El nuevo brote del covid-19 en Alemania, que ha infectado a centenares de personas en una empresa cárnica, junto con el de hace pocos días en Beijing, deja claro que la contienda a la que se enfrenta la humanidad va a llevar tiempo. A lo mejor, demasiado. Y no hay muchas cosas que podamos hacer para evitarlo, salvo prepararnos.

El profeta del Covid, Michael Osterholm, considera que aún estamos en la fase inicial de la pandemia, y que aún quedan “muchos meses de lucha”. Peor que eso, el epidemiólogo norteamericano, uno de los mayores expertos mundiales en enfermedades infecciosas, sostiene que aún están por llegar nuevos virus que sucederán a este.

Queramos o no, nuestra vida ya no es lo que era. Aunque ahora, tan cerca del periodo estival, a veces parece que preferimos ignorar que todo se ha transformado, quién sabe si para siempre.

El virólogo de la Universidad Autónoma de Madrid López Guerrero estima que el coronavirus, gracias a su capacidad para dispersarse, “ya no va a desaparecer”. Así que vamos a tener que aprender a convivir con él y, tal vez, con los nuevos que, según Osterholm, llegarán pronto. Va a ser difícil entendernos con estas amenazas invisibles y contundentes de forma permanente, pero será necesario hacerlo.

Para ello hace falta generosidad y responsabilidad por parte de los ciudadanos y, también, consenso en nuestras formaciones políticas. El virus no tiene ideología; la batalla con la que hay que confrontarlo, tampoco debería tenerla.

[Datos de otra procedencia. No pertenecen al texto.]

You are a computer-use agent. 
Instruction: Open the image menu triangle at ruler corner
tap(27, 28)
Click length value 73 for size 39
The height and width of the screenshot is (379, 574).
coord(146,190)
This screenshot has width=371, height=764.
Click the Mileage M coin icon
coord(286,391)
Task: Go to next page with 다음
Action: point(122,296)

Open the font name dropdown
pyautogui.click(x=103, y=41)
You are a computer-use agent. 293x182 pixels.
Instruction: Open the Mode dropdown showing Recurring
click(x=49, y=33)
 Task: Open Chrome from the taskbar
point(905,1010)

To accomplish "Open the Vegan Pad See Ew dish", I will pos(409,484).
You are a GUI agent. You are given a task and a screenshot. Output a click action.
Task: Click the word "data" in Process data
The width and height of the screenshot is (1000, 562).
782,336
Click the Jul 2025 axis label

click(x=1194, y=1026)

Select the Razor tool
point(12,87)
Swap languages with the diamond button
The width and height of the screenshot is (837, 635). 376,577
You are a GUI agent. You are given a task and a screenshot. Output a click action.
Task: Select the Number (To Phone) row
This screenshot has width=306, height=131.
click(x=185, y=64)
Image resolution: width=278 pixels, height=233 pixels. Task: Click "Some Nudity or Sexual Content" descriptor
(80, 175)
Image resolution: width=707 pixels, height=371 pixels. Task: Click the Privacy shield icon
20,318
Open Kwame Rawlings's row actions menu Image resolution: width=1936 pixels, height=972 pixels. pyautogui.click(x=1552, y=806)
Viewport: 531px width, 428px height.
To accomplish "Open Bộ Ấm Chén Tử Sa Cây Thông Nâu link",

Los ciudadanos ya están actuando, en su gran mayoría, de acuerdo a las nuevas circunstancias. Es ya difícil ver por la calle a individuos sin mascarilla. Es ya mucho más inhabitual ver abrazos y besos entre personas que no viven juntas. La mayoría mantiene la distancia social. Dos terceras partes de los españoles asegura, según el último dato del CIS, que renuncia a viajar estas vacaciones estivales, y no solo por razones económicas.

Son los políticos, ahora, los que tienen que acompañarnos en este tiempo de cambio de hábitos. Es preciso abandonar la confrontación y establecer criterios consensuados para que España recupere pronto la situación económica previa a la crisis sanitaria.

Pero más importante que eso es afrontar la transformación que se antoja urgente en el mundo de la Sanidad. Los sanitarios son quienes nos curan; quienes se arriesgan; quienes verdaderamente se la juegan en la primera línea del frente. Y lo hacen por un salario que debería resultar insultante a cualquiera que lo conozca; y con unos medios que en ocasiones se han considerado no solo inapropiados e insuficientes, sino también humillantes.

No podemos pedirles que lo vuelvan a hacer. No quieren aplausos, sino transformar la situación en la que se encuentran. “No necesitamos el Premio Príncipe de Asturias”, me dijo una oncóloga que decidió invertir su tiempo libre durante los peores días de la pandemia en las Urgencias de su hospital, “sino unas condiciones dignas”.

Eso quieren. Pero no va a ser fácil que lo consigan, porque resulta alarmante que la sociedad, y aún más el mundo político, ya casi se haya olvidado de ellos, a quienes hace solo unas semanas consideraban héroes.

El próximo 16 de julio España rendirá homenaje a las 27.000 victimas que, según el Gobierno, han fallecido por culpa del coronavirus. Continúa siendo del todo increíble y desafortunado que esa cifra, tan discutida, no sea una que esté fuera de toda duda y que recoja, verdaderamente, a todos los que han muerto en estos meses de pandemia.

En todo caso, resulta necesario que los sanitarios reciban no un homenaje, sino una completa redefinición de su labor y su lugar en la sociedad, y de las condiciones bajo las cuales deben continuar su heroica, porque sí que lo es, entrega diaria.